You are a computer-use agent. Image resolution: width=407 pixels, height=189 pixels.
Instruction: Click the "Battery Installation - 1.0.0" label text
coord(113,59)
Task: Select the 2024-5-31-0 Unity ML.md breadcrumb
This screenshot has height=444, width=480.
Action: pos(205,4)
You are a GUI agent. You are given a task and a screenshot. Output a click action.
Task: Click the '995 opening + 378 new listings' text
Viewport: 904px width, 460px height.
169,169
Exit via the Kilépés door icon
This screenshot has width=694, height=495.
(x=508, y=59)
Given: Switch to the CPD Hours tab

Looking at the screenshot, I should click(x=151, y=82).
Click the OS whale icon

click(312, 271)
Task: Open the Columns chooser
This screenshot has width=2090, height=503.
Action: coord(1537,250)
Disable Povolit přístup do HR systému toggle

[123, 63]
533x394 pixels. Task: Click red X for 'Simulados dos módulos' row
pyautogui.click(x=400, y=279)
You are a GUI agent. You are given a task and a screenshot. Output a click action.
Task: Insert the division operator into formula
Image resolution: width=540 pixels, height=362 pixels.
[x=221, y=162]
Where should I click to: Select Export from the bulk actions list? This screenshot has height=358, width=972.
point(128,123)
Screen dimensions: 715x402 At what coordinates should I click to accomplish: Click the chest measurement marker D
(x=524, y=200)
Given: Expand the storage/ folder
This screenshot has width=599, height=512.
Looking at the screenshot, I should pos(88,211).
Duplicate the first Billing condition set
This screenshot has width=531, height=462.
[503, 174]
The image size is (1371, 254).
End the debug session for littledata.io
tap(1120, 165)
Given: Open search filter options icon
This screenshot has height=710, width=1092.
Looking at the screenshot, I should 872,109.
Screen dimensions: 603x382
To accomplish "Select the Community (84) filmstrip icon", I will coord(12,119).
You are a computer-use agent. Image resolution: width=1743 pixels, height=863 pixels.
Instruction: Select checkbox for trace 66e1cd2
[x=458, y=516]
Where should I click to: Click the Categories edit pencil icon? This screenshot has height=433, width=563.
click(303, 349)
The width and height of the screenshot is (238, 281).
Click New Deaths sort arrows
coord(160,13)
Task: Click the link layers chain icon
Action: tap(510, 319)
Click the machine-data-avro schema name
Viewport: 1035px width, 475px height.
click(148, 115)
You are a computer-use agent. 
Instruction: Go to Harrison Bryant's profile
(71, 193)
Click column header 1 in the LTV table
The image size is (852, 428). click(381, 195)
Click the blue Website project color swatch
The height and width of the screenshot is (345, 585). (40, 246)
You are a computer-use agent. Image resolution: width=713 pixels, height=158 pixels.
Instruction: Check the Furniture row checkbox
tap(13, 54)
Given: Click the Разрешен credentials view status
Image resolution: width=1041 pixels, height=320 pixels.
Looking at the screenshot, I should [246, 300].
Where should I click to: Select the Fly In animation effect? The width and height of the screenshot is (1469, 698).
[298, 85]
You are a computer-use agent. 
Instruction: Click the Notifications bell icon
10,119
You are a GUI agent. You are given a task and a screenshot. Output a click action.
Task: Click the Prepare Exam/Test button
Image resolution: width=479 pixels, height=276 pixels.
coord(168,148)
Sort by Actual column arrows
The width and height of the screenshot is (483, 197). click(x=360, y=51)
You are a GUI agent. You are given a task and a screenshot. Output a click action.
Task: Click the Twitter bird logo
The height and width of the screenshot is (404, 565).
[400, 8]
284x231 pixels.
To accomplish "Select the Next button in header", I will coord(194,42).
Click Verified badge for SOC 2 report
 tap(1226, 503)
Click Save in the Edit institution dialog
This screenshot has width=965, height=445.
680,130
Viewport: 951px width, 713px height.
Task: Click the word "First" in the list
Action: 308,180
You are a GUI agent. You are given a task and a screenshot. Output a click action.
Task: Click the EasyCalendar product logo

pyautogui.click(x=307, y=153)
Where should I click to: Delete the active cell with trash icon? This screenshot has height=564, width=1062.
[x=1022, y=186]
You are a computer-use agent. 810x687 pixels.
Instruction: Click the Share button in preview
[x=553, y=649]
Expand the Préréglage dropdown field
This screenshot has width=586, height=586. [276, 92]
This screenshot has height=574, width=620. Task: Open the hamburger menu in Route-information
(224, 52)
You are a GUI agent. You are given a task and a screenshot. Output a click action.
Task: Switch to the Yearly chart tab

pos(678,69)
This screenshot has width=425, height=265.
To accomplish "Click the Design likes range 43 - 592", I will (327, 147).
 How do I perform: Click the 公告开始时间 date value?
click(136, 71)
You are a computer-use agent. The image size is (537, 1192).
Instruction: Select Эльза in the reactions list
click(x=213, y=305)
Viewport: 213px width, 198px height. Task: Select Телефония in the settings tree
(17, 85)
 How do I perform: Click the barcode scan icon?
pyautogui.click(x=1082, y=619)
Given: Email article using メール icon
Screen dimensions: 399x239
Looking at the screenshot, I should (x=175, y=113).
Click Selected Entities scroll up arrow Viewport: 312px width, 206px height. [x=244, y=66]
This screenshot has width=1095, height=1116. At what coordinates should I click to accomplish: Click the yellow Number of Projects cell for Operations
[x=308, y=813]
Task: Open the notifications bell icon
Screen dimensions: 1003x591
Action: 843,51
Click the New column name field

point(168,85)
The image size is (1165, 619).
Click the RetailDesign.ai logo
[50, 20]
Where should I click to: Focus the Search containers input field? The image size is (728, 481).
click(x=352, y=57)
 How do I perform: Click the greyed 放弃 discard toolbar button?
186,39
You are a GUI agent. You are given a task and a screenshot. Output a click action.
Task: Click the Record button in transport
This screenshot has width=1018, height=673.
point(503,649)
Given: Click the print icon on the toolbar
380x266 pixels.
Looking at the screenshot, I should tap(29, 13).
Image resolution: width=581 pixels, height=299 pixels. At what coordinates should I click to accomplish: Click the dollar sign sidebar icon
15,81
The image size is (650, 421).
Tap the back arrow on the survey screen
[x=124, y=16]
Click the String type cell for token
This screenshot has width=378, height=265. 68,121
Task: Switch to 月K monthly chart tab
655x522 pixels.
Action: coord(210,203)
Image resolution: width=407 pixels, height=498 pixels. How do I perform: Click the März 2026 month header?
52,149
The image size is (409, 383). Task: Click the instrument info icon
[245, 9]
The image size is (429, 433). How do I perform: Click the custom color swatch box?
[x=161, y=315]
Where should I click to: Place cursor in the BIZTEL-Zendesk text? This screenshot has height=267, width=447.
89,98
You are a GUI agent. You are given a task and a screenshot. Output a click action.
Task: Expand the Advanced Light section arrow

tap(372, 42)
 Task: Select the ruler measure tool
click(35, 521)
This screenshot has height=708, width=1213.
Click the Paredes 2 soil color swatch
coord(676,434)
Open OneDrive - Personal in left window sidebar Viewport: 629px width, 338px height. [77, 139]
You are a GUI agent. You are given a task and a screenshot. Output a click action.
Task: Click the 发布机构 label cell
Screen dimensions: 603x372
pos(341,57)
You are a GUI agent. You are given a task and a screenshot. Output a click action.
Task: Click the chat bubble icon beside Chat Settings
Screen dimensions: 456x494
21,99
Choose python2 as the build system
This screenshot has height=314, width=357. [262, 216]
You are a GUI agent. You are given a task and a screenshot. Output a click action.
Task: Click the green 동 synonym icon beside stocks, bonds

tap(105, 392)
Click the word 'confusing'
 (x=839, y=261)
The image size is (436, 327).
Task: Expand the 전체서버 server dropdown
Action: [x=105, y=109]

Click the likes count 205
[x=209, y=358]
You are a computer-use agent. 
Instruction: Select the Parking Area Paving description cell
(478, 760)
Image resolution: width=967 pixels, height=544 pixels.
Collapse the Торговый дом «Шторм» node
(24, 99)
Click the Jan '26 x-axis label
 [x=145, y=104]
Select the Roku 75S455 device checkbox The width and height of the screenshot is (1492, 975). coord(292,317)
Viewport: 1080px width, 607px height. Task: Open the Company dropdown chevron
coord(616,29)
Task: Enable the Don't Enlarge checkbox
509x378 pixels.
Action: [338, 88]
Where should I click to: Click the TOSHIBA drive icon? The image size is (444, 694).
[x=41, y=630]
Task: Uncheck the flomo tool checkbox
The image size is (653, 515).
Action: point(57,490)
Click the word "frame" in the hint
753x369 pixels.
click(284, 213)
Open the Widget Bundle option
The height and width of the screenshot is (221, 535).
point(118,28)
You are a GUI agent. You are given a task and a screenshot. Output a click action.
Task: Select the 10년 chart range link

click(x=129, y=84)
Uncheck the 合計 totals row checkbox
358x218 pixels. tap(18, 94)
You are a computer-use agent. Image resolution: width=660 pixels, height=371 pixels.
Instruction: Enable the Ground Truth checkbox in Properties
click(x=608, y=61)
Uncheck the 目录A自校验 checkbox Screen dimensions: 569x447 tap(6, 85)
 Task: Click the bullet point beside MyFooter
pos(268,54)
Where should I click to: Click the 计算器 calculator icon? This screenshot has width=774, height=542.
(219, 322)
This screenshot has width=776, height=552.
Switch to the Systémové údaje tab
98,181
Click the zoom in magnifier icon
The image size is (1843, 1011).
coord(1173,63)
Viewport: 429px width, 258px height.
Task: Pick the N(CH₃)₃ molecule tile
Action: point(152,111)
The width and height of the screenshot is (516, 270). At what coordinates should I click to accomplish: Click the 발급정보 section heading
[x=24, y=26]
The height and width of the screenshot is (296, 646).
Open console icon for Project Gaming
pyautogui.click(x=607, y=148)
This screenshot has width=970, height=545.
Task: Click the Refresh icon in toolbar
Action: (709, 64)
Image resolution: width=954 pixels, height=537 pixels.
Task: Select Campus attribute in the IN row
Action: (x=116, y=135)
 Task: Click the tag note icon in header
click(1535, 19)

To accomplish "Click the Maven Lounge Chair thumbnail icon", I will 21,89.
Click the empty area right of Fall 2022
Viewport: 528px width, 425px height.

◇ ◇ ◇

#### What is being asked:
Looking at the records above, return exactly the lines from the line with "Click the RetailDesign.ai logo" to the line with "Given: Click the print icon on the toolbar", both ends included.

#### Solution:
Click the RetailDesign.ai logo
[50, 20]
Where should I click to: Focus the Search containers input field? The image size is (728, 481).
click(x=352, y=57)
 How do I perform: Click the greyed 放弃 discard toolbar button?
186,39
You are a GUI agent. You are given a task and a screenshot. Output a click action.
Task: Click the Record button in transport
This screenshot has width=1018, height=673.
point(503,649)
Given: Click the print icon on the toolbar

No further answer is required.